What it's like to have Young-Onset Parkinson's Disease

By Steven Eury, Bened Life Parkinson’s Expert and World-Renowned Milkshake Chef

Are you new to Parkinson’s Disease? Welcome to the club. No, not a fun club, so to speak. While the club has its dynamic progression and can be quite different for each person, it doesn’t have to take your joy. 

Depending on your length of time since diagnosis, your lifestyle, your diet, and your outlook can drastically affect both the symptoms people see and those hidden symptoms that most are not privy to. The following are my off-the-cuff, generalized thoughts about what Parkinson’s does on the inside and outside, as well as the interactions that us “Parkies”' can have with our fellow man.   

The Roller Coaster Ride

Parkinson’s disease, much like the aptly named Young-onset Parkinson’s disease (YOPD), is like riding a not-so-fun-sometimes roller coaster ride of both symptoms and treatment effects. 

Such as: you can have protein, but not too much protein.

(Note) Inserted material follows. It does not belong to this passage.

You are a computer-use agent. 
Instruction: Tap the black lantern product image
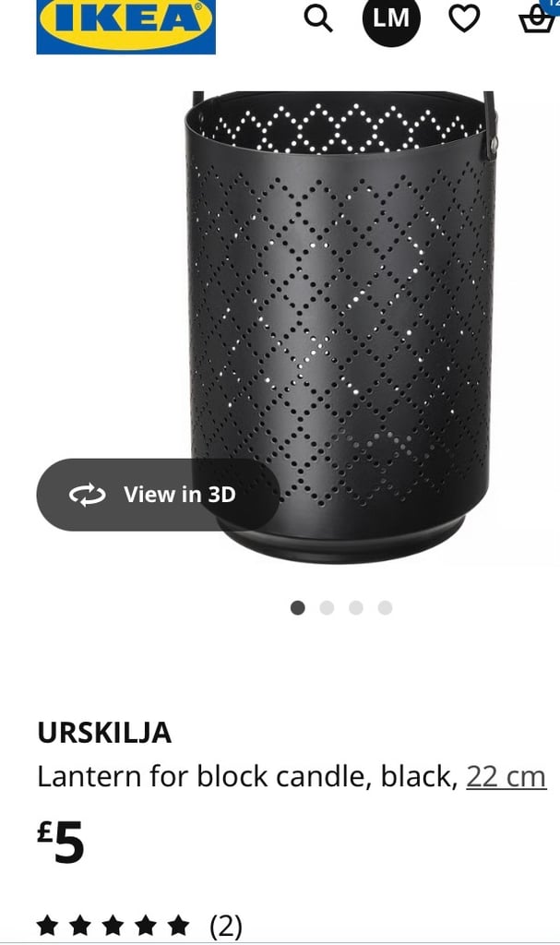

You can handle mild stress, but not significant distress. You can indulge in sugary treats, but not by the fistfuls, as your dopamine-seeking brain wants. You can move smoothly and talk normally until suddenly you can’t. 

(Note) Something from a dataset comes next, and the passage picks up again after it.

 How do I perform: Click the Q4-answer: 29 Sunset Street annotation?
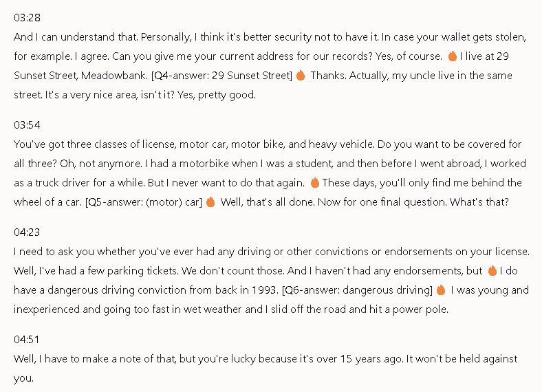pyautogui.click(x=222, y=76)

When a person with Parkinson’s is in the “on state,” as it is referred to, symptoms can in some cases totally disappear, depending on your individual disease progression. By “symptoms,” I mean commonly:  trembling of the hands, slow movements (bradykinesia), low voice volume (dysphasia), shuffling gait/walk, medication-induced abnormal movements (dyskinesia), and trouble swallowing.  This is not anywhere near an exhaustive list, but you get the point. It really sucks. 

When the meds kick in and start to be converted to dopamine inside your brain, it causes you to appear at first glance non-symptomatic. Meaning, you have very minor, if not completely unnoticeable, tremors, a more normal volume of voice, and smoother movements, like walking while swinging your arms.

The standard treatment for PD hasn’t changed for over 63 years. Even though it’s older than Moses, pharmaceutically speaking, the combination works and works well…until it doesn’t (more on that at another time). It allows a person with PD to move, hold still, move smoothly, and speak above a whisper.

While the meds help on the way up to the top of the metaphorical roller coaster, once you're at that point, the ride becomes disorganized and extremely bumpy. For no reason at all, you can go from in-control to a totally dyskinetic mess. Arms flailing or seemingly dancing to a song that neither you nor anyone else can hear. By the way, this dyskinesia is Parkinson’s BFF;  it’s the jerky treatment-induced movements.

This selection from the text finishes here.